A
Ilha
«(…) Na verdade sempre me apercebia sem receio destes curtos
estremecimentos súbitos e secos, com a precisão de um bisturi, rápidos e
passageiros: espécie
de arrepios da própria casa, imaginava então, como se desligados da ilha,
embora sentisse e soubesse que todo o seu chão deslizava debaixo dos nossos
pés, mesmo quando eu arrastava o passo preguiçoso no passeio, ou até quando
estava a andar a cavalo, montada no seu dorso quente, logo adiante do pai, sentindo nas
costas a aspereza boa da sua farda, que tinha de vestir quando não estava no
hospital a tratar os doentes, bata branca a transmitir-me sossego, pois a sua
imagem de médico fazia-me acreditar ser detentor de um absoluto poder de cura, capaz de vencer a dor e
a morte. Então
lá vamos todos para a guerra!, gracejara
debilmente na véspera de partirmos de vapor para os Açores. E os olhos
azul-genciana da minha mãe encheram-se de lágrimas translúcidas, rosto ansioso,
muito bela e prisioneira de uma tristeza cativa que ainda a tornava mais bela
de tão frágil e insegura, prestes a estilhaçar-se.
Isto é a
guerra?, perguntei
inúmeras vezes durante o tempo em que vivemos na Horta, e ele respondia-me que
não, com a cabeça, apesar de quase sempre ao jantar alguém referir com
apreensão os aviões ruidosos e ameaçadores que continuavam a sobrevoar mar e
terra. Nas noites
em que ele se demorava junto da telefonia a ouvir as notícias, em seguida
desenhava a azul pequenos círculos num mapa de lustro pendurado numa das
paredes do seu pequeno escritório repleto de livros. Comentando baixo, enquanto
apontava o último círculo acabado de desenhar: os aliados já chegaram até aqui.

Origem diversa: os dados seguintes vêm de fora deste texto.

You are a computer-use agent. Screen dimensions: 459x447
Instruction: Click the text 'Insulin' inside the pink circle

Sem perceber nada do que isso significava, mas julgando
detectar na sua voz o surdo tom do mistério, da ansiedade, e embora certa de
ele estar a referir-se à guerra, sempre guardava um rasto de esperança de que
estas suas palavras pudessem aludir às bruxas e às fadas, por mim imaginadas
num arrebatamento exultante, envoltas em brumas e neblinas na misteriosa ilha
do Pico, do outro lado do mar, mas quase diante da nossa casa, numa lenta distância
medida apenas pelas ondas altas.
Ficas quieta, à varanda com a tua
avó, a ver passar a procissão, sem
arrebatamentos!, mandara
o pai, e parecendo-me voltar a ouvir a sua voz austera parei
hesitante a meio da escada, o coração apertado debaixo do vestido branco de
musselina, com uma renda curta a delinear o peitilho de pequenas nervuras. Mas entretanto a música
aproximara-se muito, e as vozes que chegavam da rua tinham uma mistura de excitação,
de gravidade e de alegria, que me convocava e me atraía, a contrariar a imagem
de menina bicho-do-mato que me acusavam de ser arisca e fugidia. Desci de roldão até ao
último degrau de pedra esburacada pelos anos, e já na rua mal calcetada estaquei
encandeada pelo sol, rosto erguido a tentar seguir a grande nuvem espessa que
de súbito o destapara, e eu via correr no céu em direcção ao cume da ilha do
Pico ali à frente. Ofuscada e cega pela súbita claridade, sentia a cabeça a andar à
roda, aturdida, a respiração opressa, desordenada e dispersa pelo susto. Mas a
procissão estava já tão perto de mim que nem sequer tive possibilidade de
recuar, de me arrepender, voltar atrás para o amparo da escuridez da escada, e
sem saber como, fiquei diante do padre que vinha à frente empurrando o andor
pesado, olhar
baixo e contrito, arrastando a renda branca da saia pelo cisco, a poeira escura e as pedras miúdas à mistura com pequenas
folhas e pétalas maceradas, pisadas com descuido; logo atrás vinham os meninos
com capinhas escarlates, que tocavam pequenos sinos de prata ou baloiçavam os
turíbulos de onde saíam grossos rolos de fumo com um intenso cheiro a incenso,
que me entonteceu ainda mais». In Maria Teresa Horta, Meninas,
Publicações dom Quixote, 2014, ISBN 978-972-205-611-3.